Folha de S. Paulo


Xô, abutres!

Anunciada pelo presidente do Senado, Renan Calheiros, como tábua de salvação para a crise econômico-política do país, a Agenda Brasil inclui temas que têm impactos profundos sobre a organização do território e de nossas cidades. São eles: a revisão da legislação de licenciamento de investimentos na zona costeira, em áreas naturais protegidas e cidades históricas; a revisão dos marcos jurídicos que regulam áreas indígenas; o estímulo ao desenvolvimento turístico e à realização de megaeventos, incluindo a simplificação do licenciamento para construção de equipamentos e infraestrutura turística em cidades históricas, na orla marítima e em unidades de conservação.

Todos eles, como boa parte dos itens da agenda, estão vinculados a uma narrativa reiterada "ad nauseam" por seus proponentes de que a possibilidade de crescimento econômico e multiplicação de "investimentos produtivos" está travada pela "burocracia" imposta por um Estado ineficiente e corrupto.

Quem conhece a história da ocupação do território brasileiro sabe que a lógica que a presidiu foi, desde os tempos coloniais, a exploração predatória, ou seja, a máxima extração de riqueza, no menor tempo possível, sem qualquer preocupação com o futuro, e muito menos com outros valores e dimensões que não estritamente a rentabilidade econômica, tais como a memória, a noção de bem comum, o sagrado, a estética.

Assim, foi com muito custo que se construiu, a partir dos anos 1930, uma regulação que tenta limitar essa lógica, formulada primeiro em torno da noção de patrimônio histórico e, em décadas mais recentes, da preservação de territórios indígenas e ecossistemas ambientais.

———

• **Tarefa**:
Responda com base no artigo sobre a Agenda Brasil:
(a) Quem anunciou a Agenda Brasil?
(b) Desde quando existe a regulação que tenta limitar a exploração do território?
(c) Que nome o artigo dá à lógica que guiou a ocupação do território brasileiro desde os tempos coloniais?
Os registros vêm de outra fonte, sem ligação com o artigo.

———

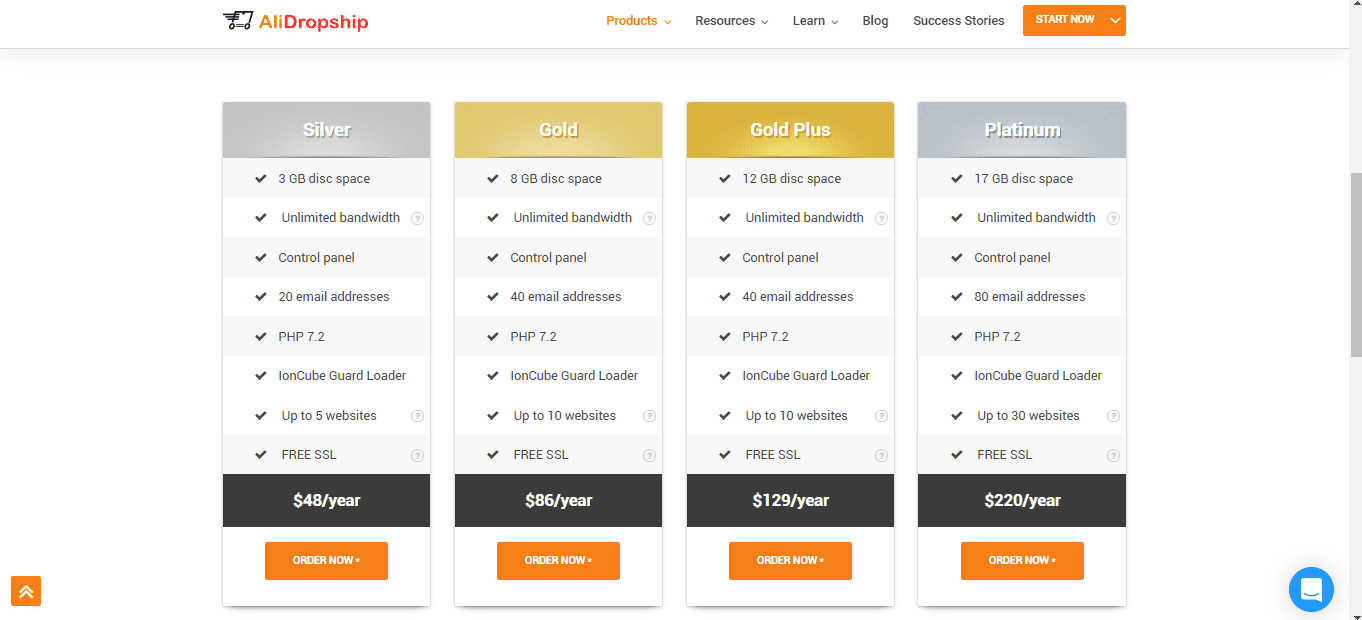
Task: Open the chat widget bubble
Action: [1311, 589]
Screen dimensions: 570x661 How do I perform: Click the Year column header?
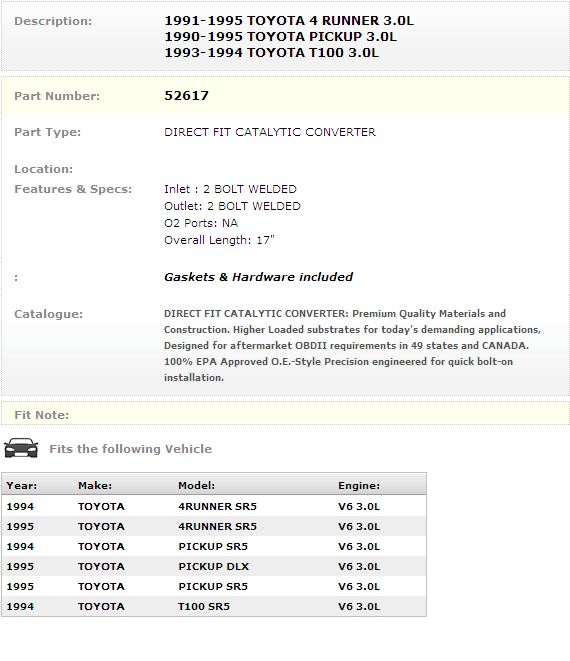pos(22,486)
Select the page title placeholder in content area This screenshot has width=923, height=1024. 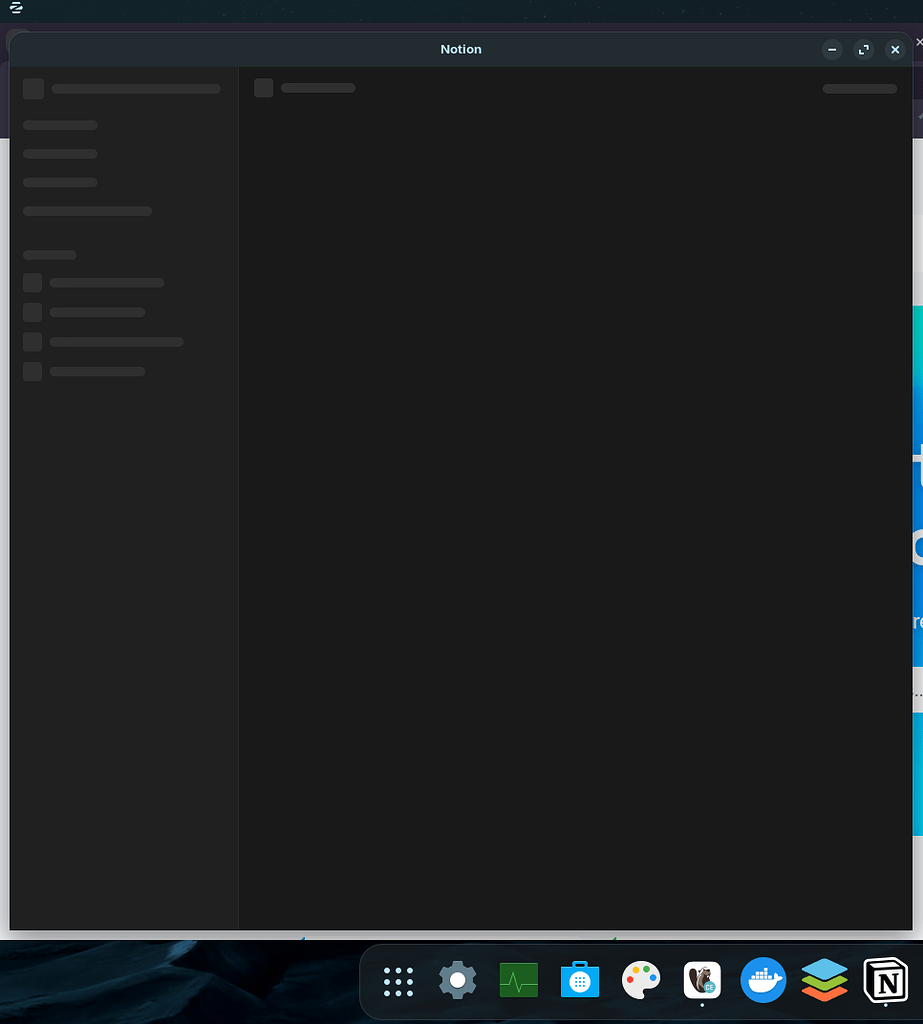tap(317, 88)
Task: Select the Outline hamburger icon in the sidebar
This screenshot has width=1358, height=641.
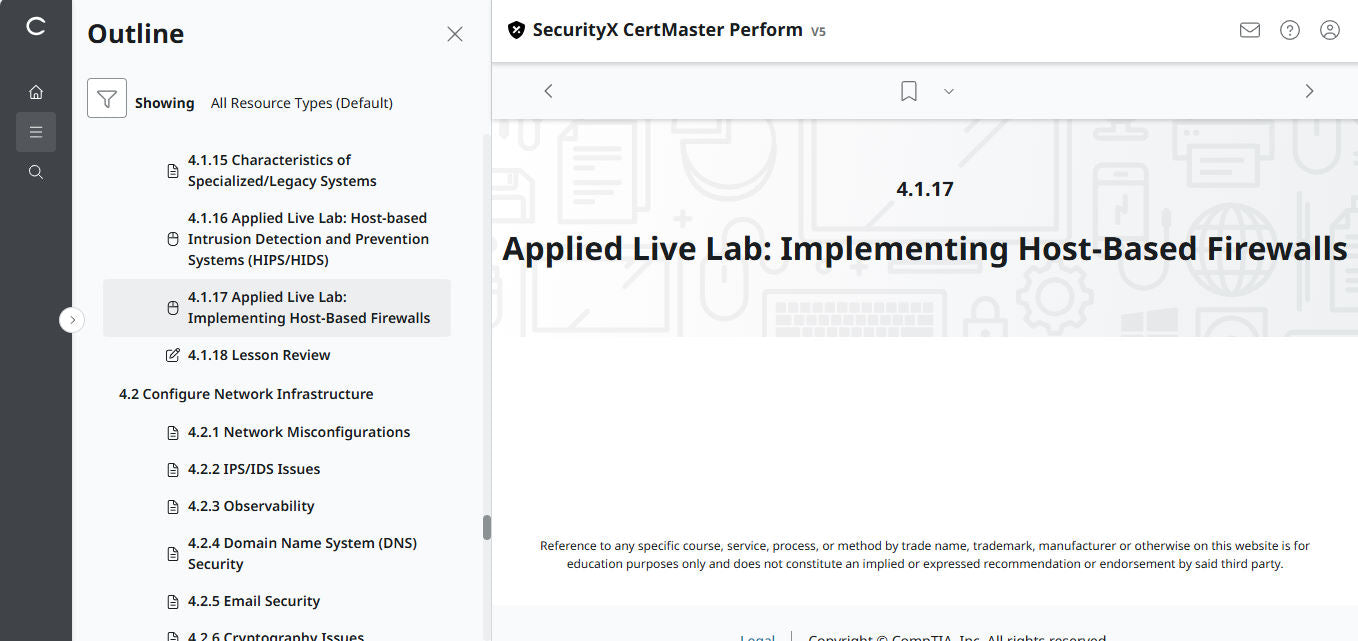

———

• **Resposta**:
(a) Renan Calheiros, presidente do Senado.
(b) Desde os anos 1930.
(c) Exploração predatória.